Divisions over the question of state intervention emerged when Commission chief Ursula von der Leyen announced a new European Sovereignty Fund in 2022, ostensibly designed so that the EU could compete with subsidies provided by the IRA in the US. However, instead of delivering a figure similar to the $370bn seen in the US, the Commission only proposed €10bn, and that money was mostly rehashed from existing EU funds. That said, analysts say the EU has the same funding available as the IRA – it is just less obvious how to get it.
The EU also retains one major advantage that nobody else can easily compete with: its standards setting, evident in everything from its EU Emissions Trading System (ETS), recently expanded to transport and buildings, as well as the world’s first Carbon Border Adjustment Mechanism and definition of 'green' hydrogen.
“Europe has a real strategic advantage in setting global standards”, says Buck. “Europe’s single market is at the forefront of defining what is or is not green. The world is heading to a place where products will increasingly compete on sustainability, and European companies are very well placed to capitalise on that”.
A complicated path forward for EU green manufacturing
Signs of a more interventionist industrial policy mean there are reasons to be optimistic that the EU can achieve its ambition of both protecting and reshoring manufacturing, but it remains a complicated path to pursue. It arguably makes little sense, for example, to reshore the cheapest inputs in the supply chain – indeed, the very competitiveness of EU industry often depends on the ability to import such products. At the same time, if the aim really is to reshore supply chains for economic security, there is no reason why the cheapest inputs should be discounted.
While both national governments and the Commission have been active in supporting industry, certain sectors continue to demand more support.
“Today, European vehicle manufacturers are facing a very asymmetrical challenge," said Luca de Meo, president of the European Automobile Manufacturers Association, in a statement earlier this year. “We are no longer leading the technological race. At the same time, as purchase incentives for zero-emission vehicles wane in the EU, we note massive support to our competitors in China and the US. All of this is happening in a context where overall European competitiveness is eroding.”

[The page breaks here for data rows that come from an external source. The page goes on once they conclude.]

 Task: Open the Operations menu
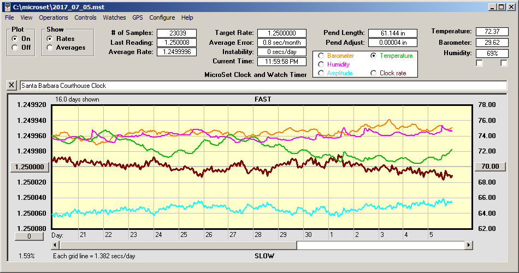[x=53, y=17]
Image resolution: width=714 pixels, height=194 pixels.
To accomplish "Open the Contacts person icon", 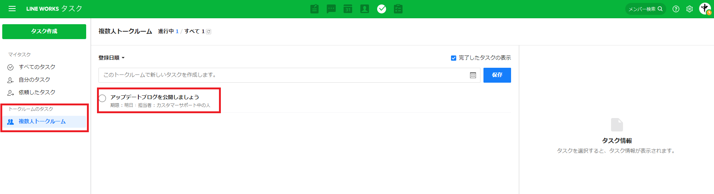I will pyautogui.click(x=364, y=9).
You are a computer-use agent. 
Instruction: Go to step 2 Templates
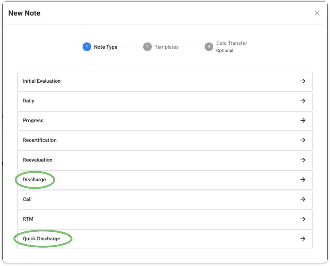coord(147,47)
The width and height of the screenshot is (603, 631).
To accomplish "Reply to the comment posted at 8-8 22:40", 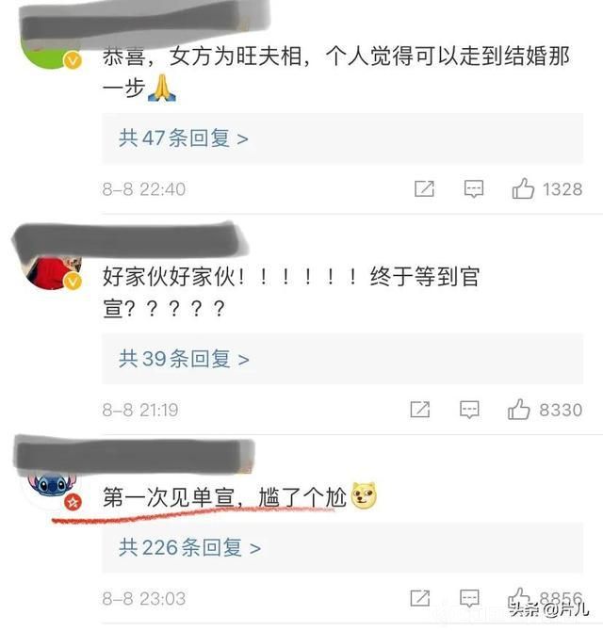I will point(474,188).
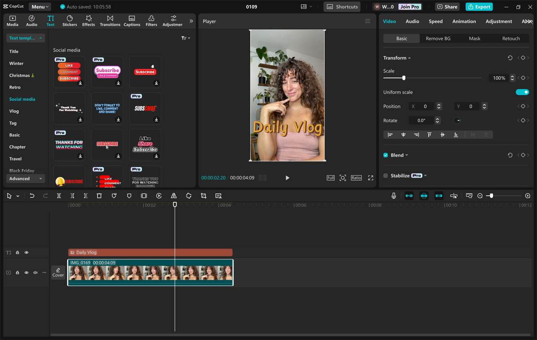Open the Transitions panel
Viewport: 537px width, 340px height.
pos(110,21)
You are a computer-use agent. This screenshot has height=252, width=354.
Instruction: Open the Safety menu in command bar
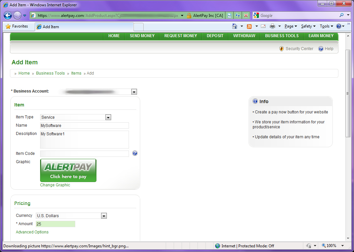(308, 26)
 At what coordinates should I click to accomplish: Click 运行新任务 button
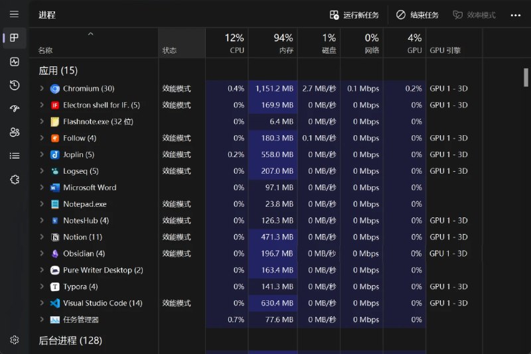pyautogui.click(x=354, y=15)
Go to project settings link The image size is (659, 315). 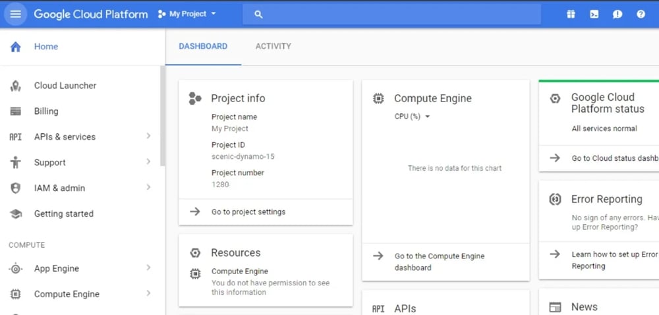point(248,212)
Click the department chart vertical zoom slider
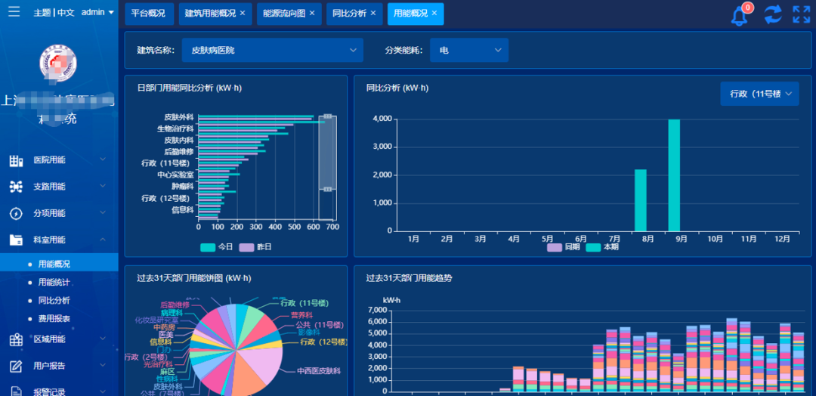 click(x=327, y=153)
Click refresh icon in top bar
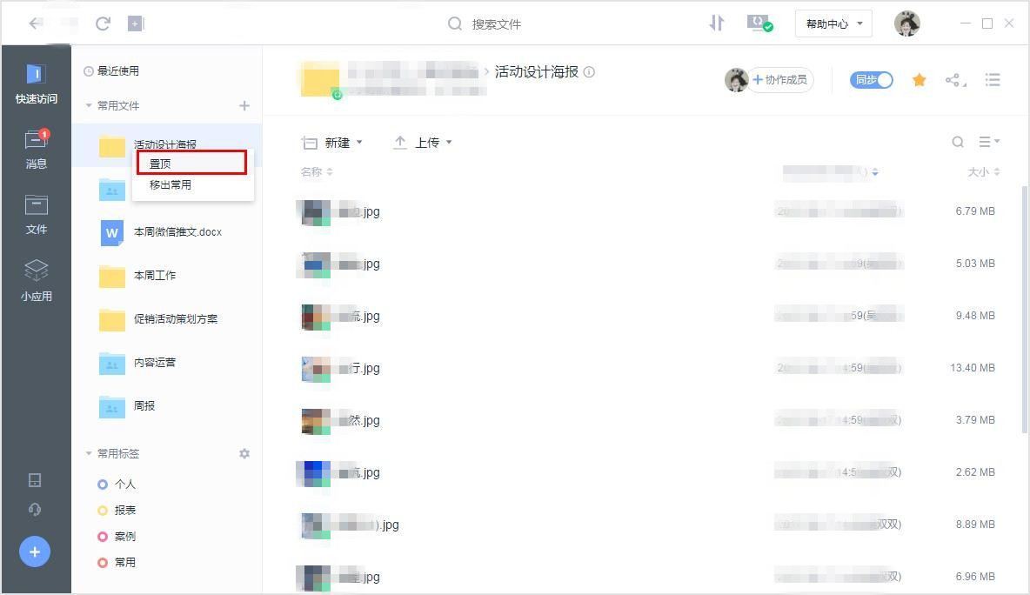Screen dimensions: 1030x595 point(103,23)
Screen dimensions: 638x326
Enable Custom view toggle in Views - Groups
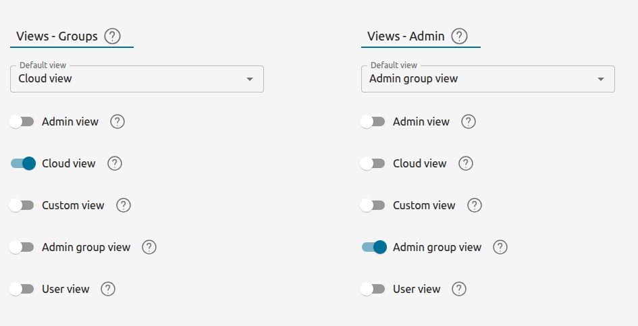pos(22,205)
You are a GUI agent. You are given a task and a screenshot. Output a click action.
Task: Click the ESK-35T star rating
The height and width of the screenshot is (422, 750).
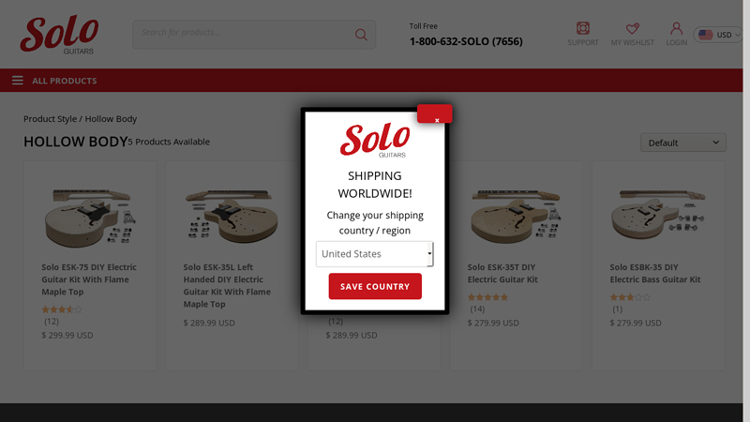[488, 297]
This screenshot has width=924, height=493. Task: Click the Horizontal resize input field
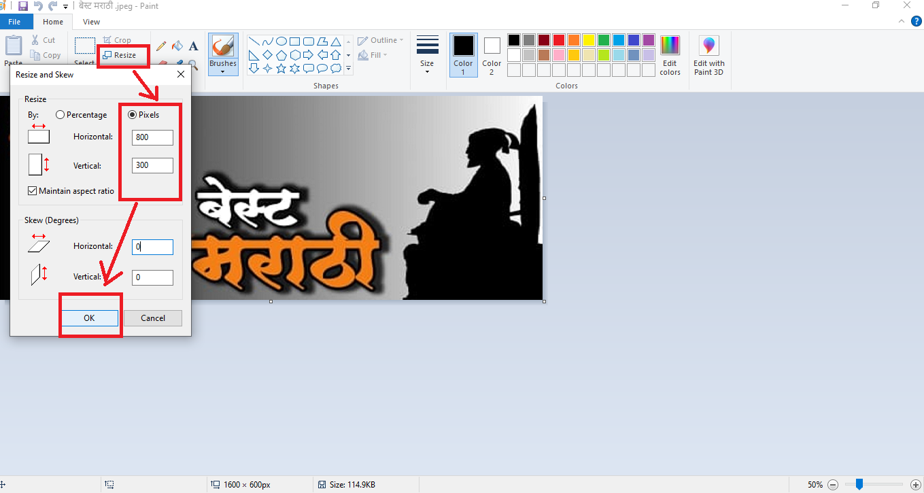[x=152, y=137]
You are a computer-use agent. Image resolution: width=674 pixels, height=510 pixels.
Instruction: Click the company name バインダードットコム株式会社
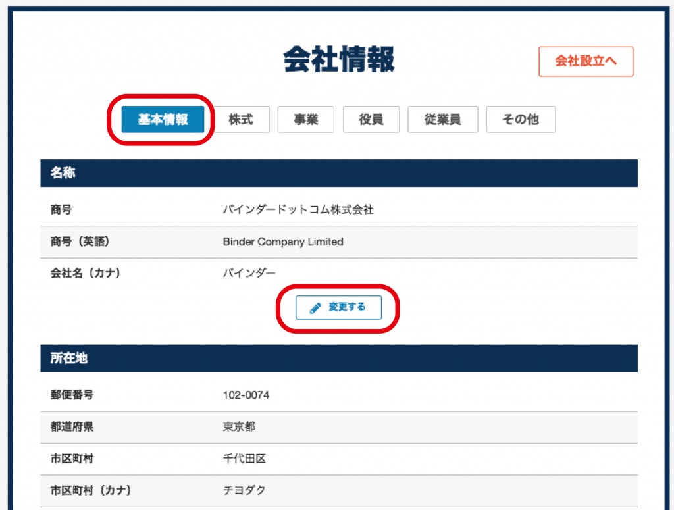point(298,210)
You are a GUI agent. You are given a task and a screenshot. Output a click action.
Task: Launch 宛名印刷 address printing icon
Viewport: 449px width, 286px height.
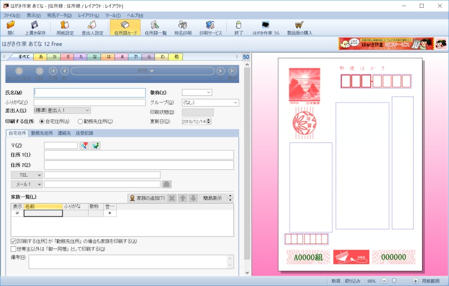tap(182, 27)
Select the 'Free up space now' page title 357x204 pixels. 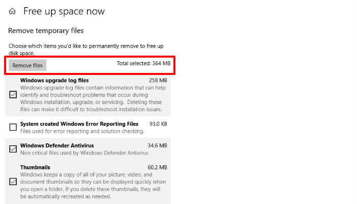(64, 11)
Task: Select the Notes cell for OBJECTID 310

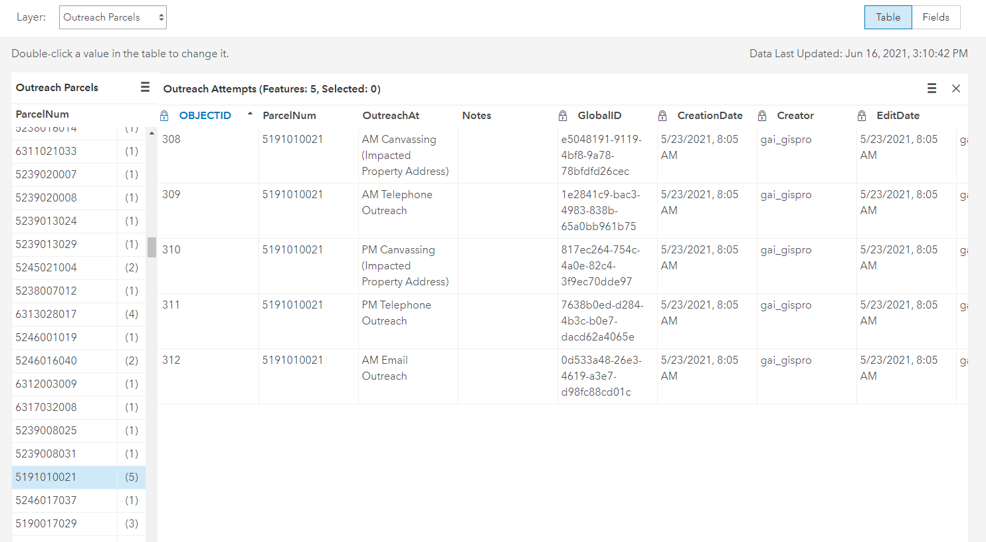Action: 508,265
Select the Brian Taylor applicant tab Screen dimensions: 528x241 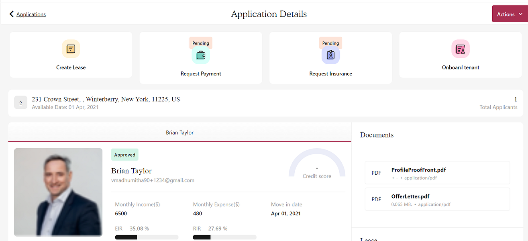pos(179,133)
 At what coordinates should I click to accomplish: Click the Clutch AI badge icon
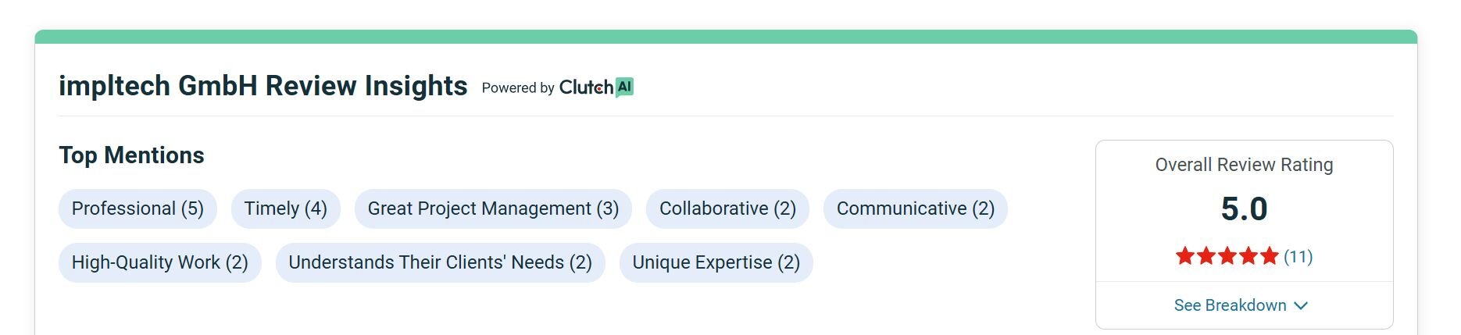[x=624, y=87]
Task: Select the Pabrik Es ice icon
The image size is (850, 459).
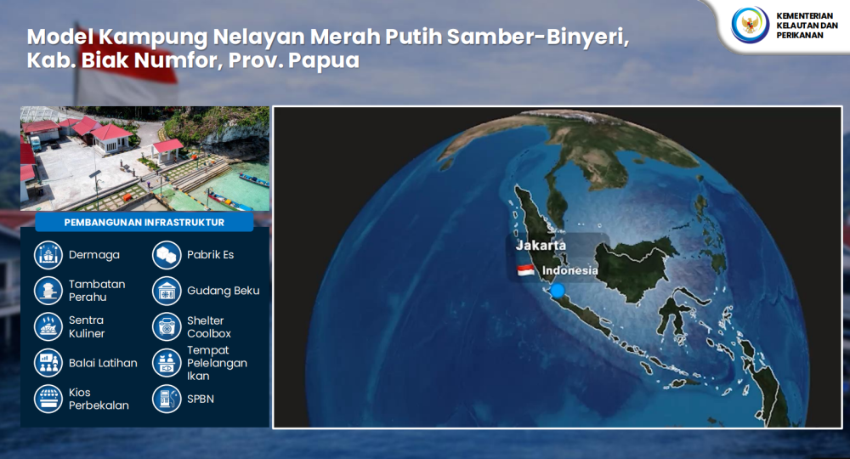Action: click(x=166, y=254)
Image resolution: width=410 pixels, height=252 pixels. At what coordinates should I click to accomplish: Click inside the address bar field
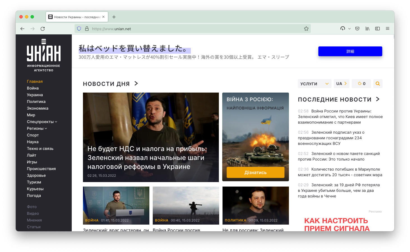[x=168, y=29]
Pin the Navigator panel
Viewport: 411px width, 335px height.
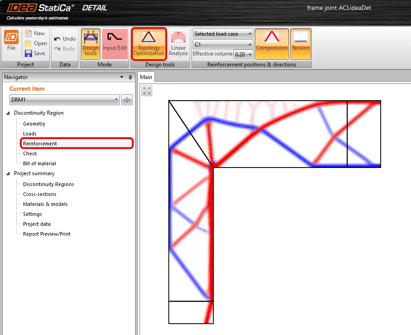click(130, 77)
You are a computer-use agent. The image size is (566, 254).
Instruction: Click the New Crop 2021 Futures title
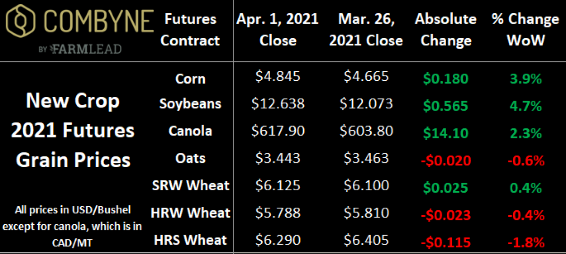(x=73, y=130)
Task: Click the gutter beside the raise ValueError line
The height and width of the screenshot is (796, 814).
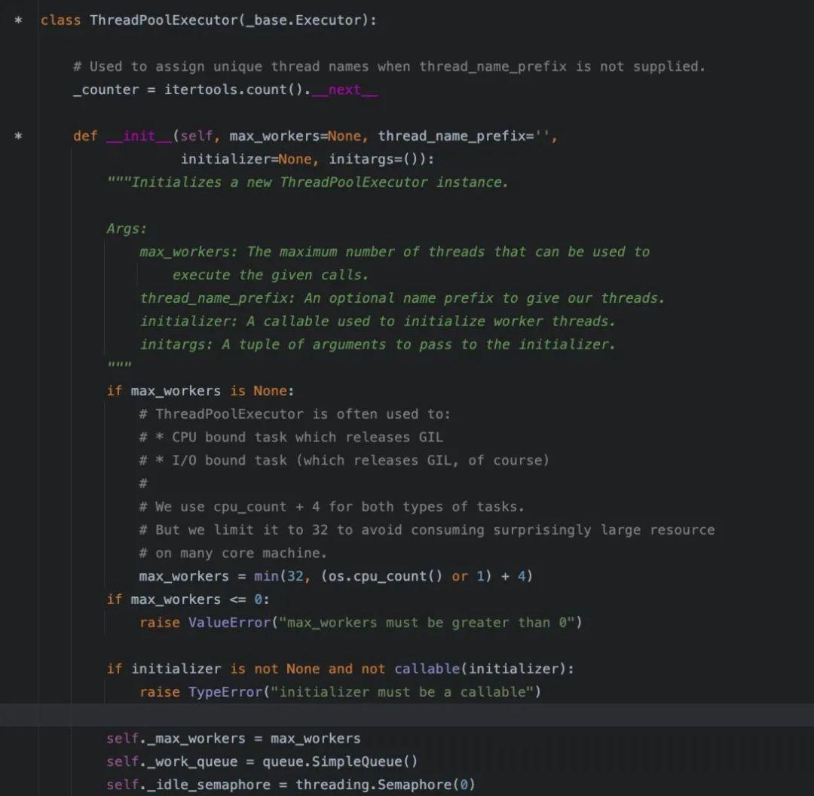Action: click(19, 623)
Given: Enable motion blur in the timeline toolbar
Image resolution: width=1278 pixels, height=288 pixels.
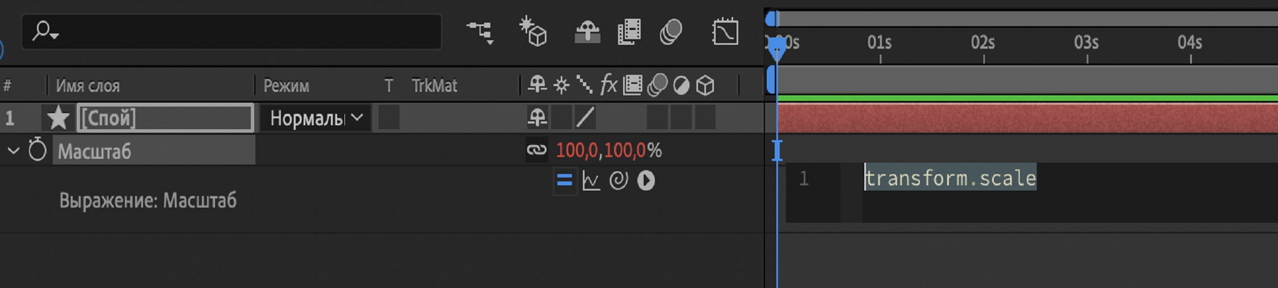Looking at the screenshot, I should [x=671, y=32].
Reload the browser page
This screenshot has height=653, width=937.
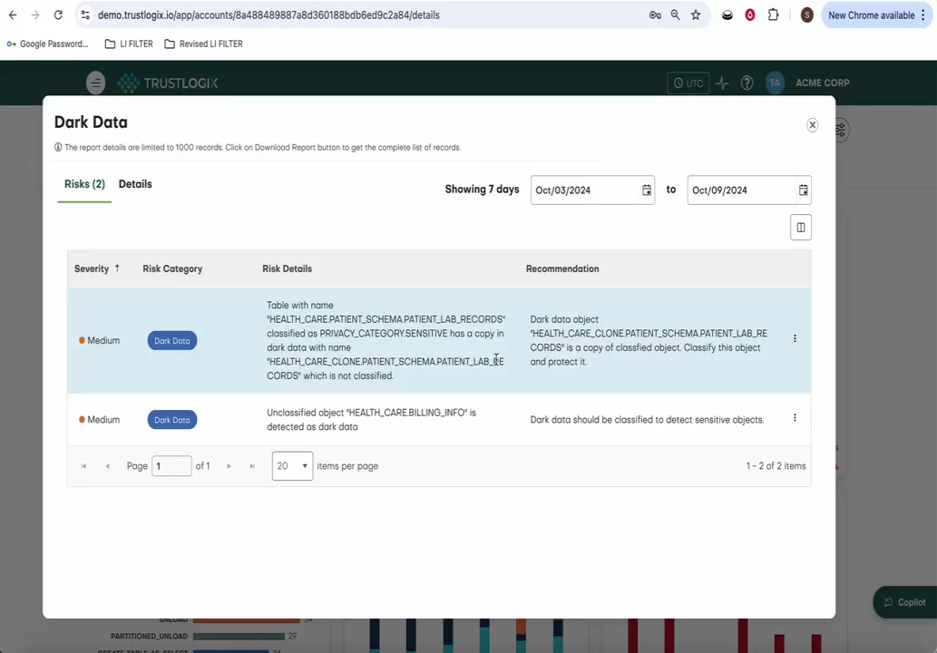pos(58,15)
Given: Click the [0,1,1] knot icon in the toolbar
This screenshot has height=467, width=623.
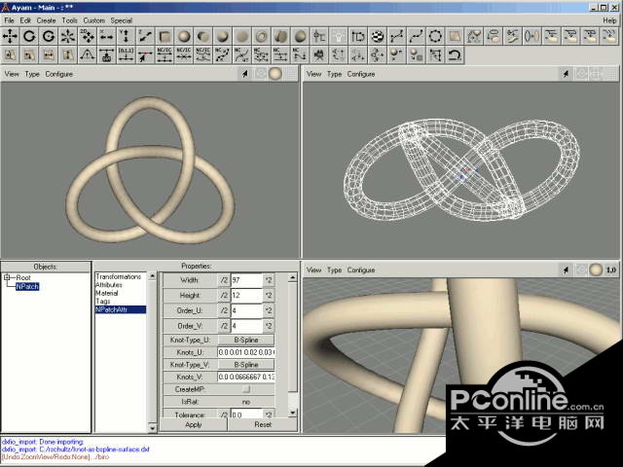Looking at the screenshot, I should [x=126, y=55].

Whatever the correct strategy for supporting EU industry, what almost everybody seems to agree on is that Europe needs a strategy; the era of simply leaving things to market forces is behind us. For Cavada, who believes that the EU will always struggle to compete in green manufacturing given its cost base, this means governments providing more funding to get cleantech projects off the ground, which in turn will lead to economic benefits.
“Clean technologies like hydrogen and CCS are ready: now, we need governments in Europe and elsewhere to really put the money where their mouth is to get projects off the ground, which will lead to economic benefits, regardless of where the technology was manufactured,” Cavada said.